Data listing
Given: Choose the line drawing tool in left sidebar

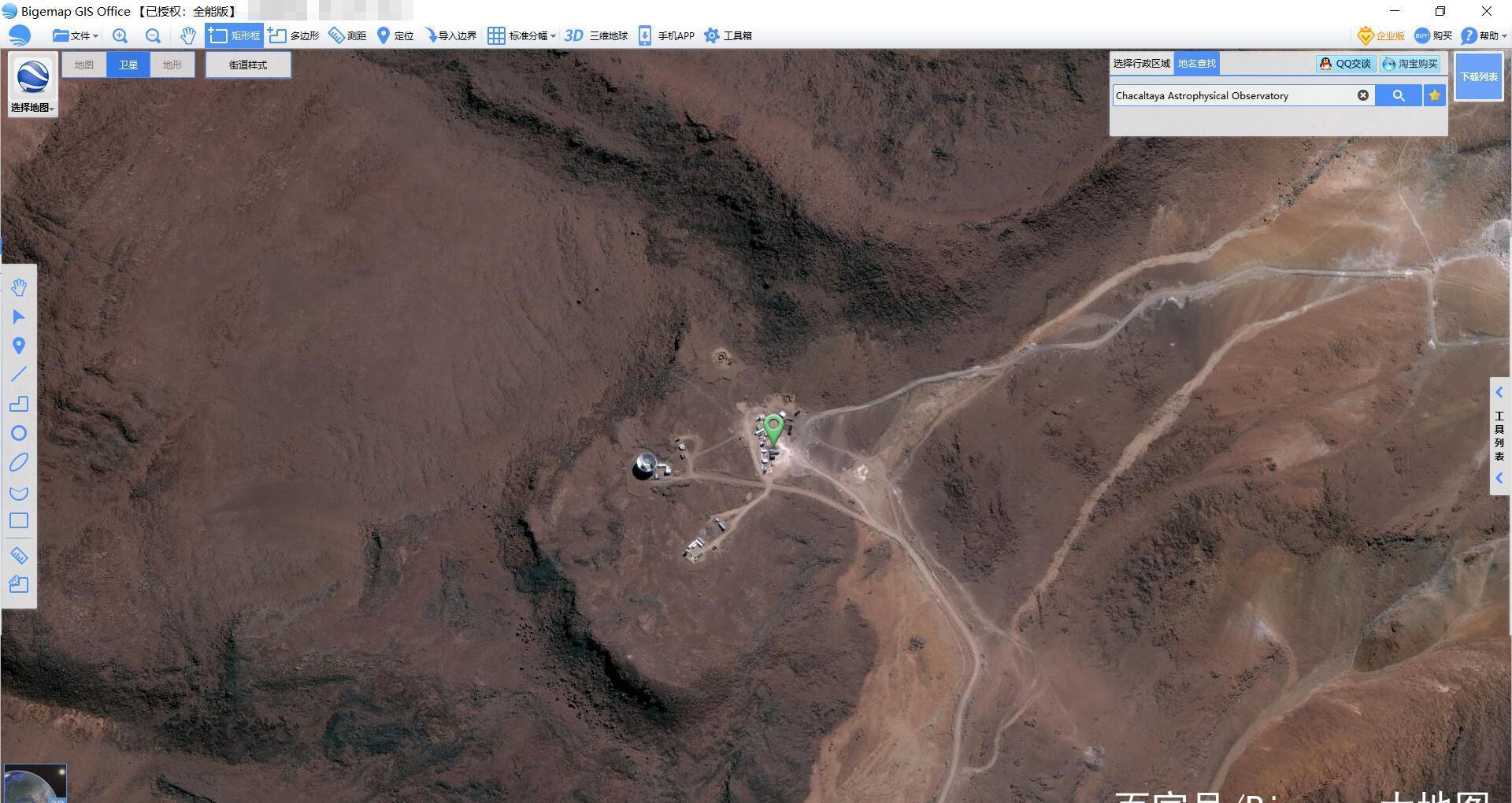Looking at the screenshot, I should click(x=19, y=375).
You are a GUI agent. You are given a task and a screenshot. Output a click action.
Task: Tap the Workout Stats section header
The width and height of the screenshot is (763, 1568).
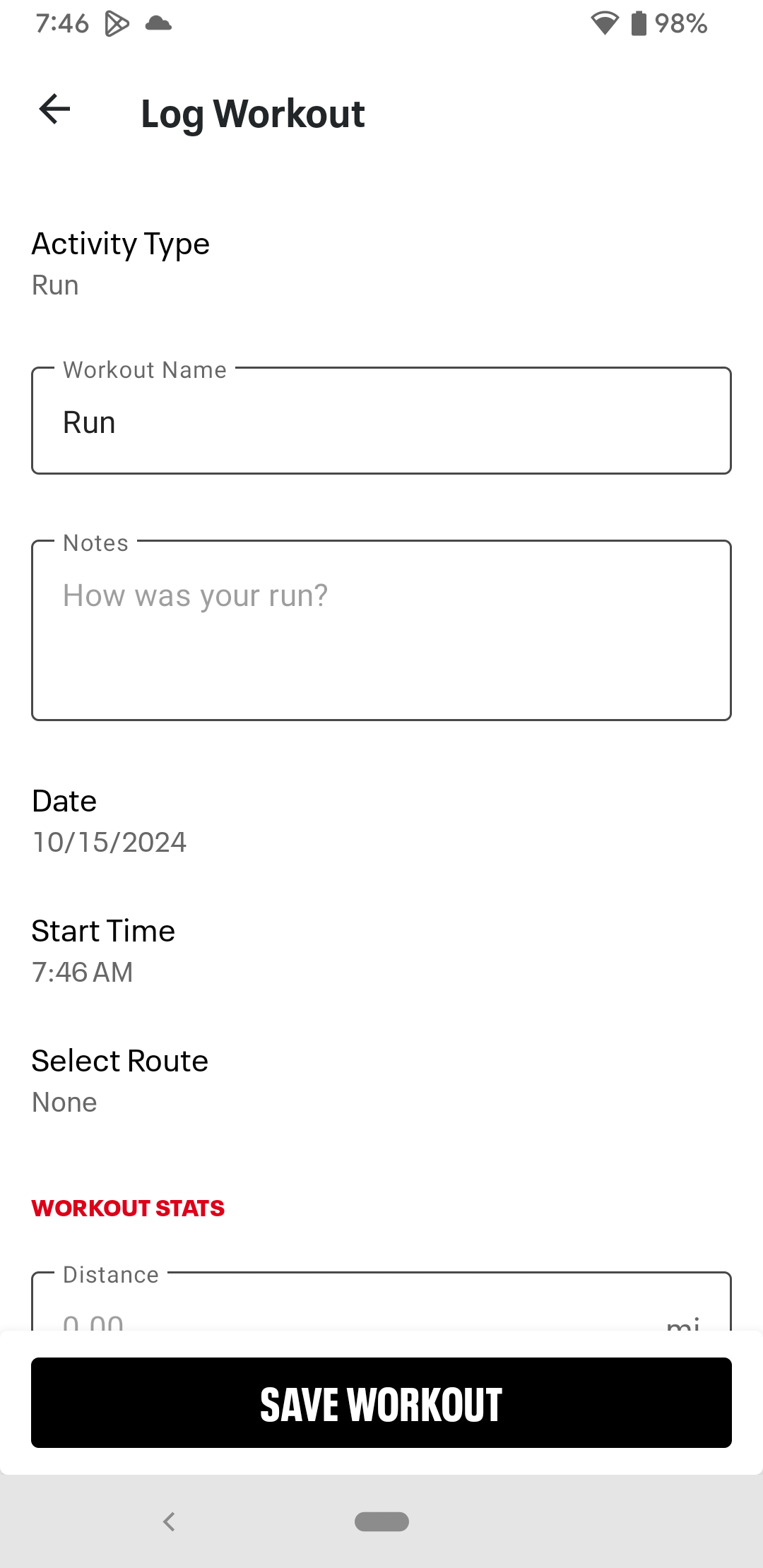(128, 1208)

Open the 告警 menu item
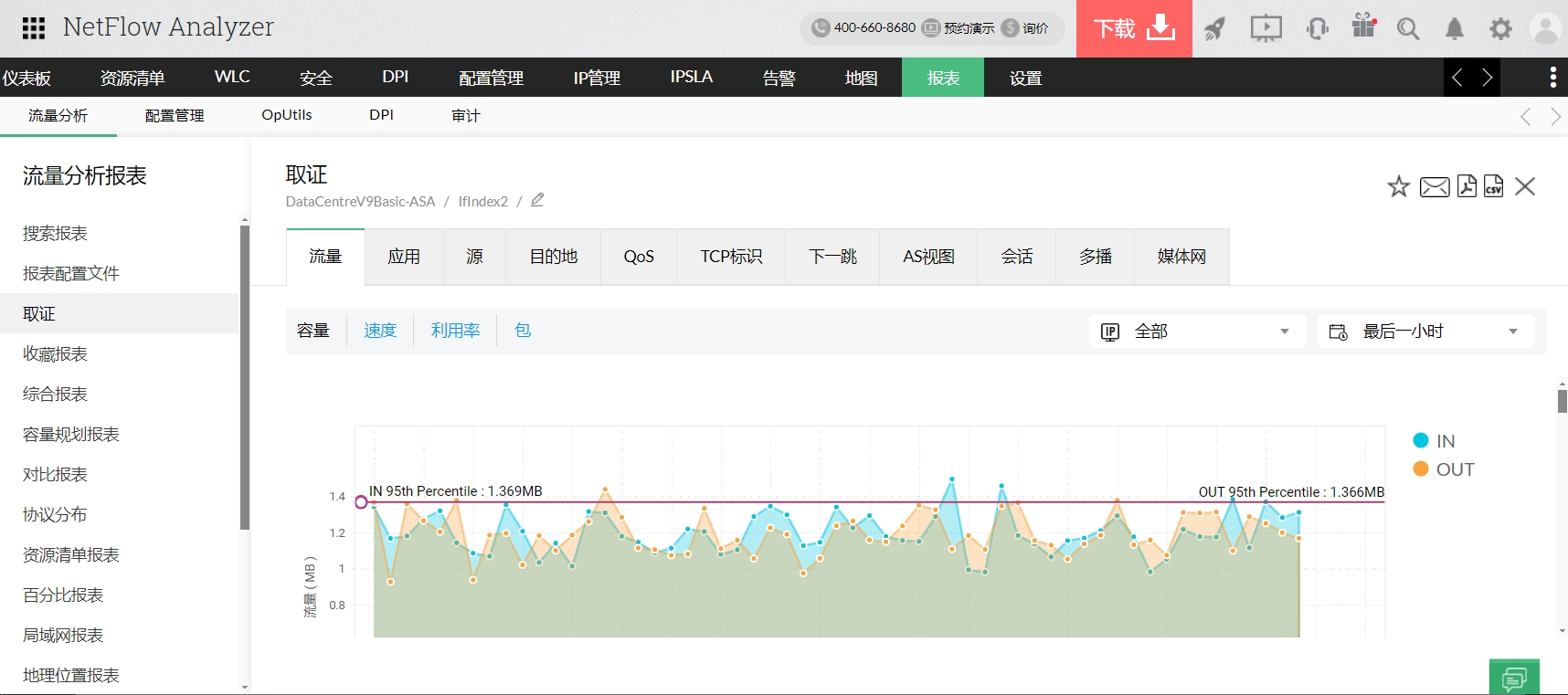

* _Aim_:
Put the rows into a numbered list, starting at the line that contains "You are a GUI" and continuing through the end of the rows, with blank lines omitted. Leave the pictures out of the list.

* _The response_:
1. You are a GUI agent. You are given a task and a screenshot. Output a click action.
2. Task: Tap the Workout Stats section header
3. The width and height of the screenshot is (763, 1568).
4. (128, 1208)
5. Open the 告警 menu item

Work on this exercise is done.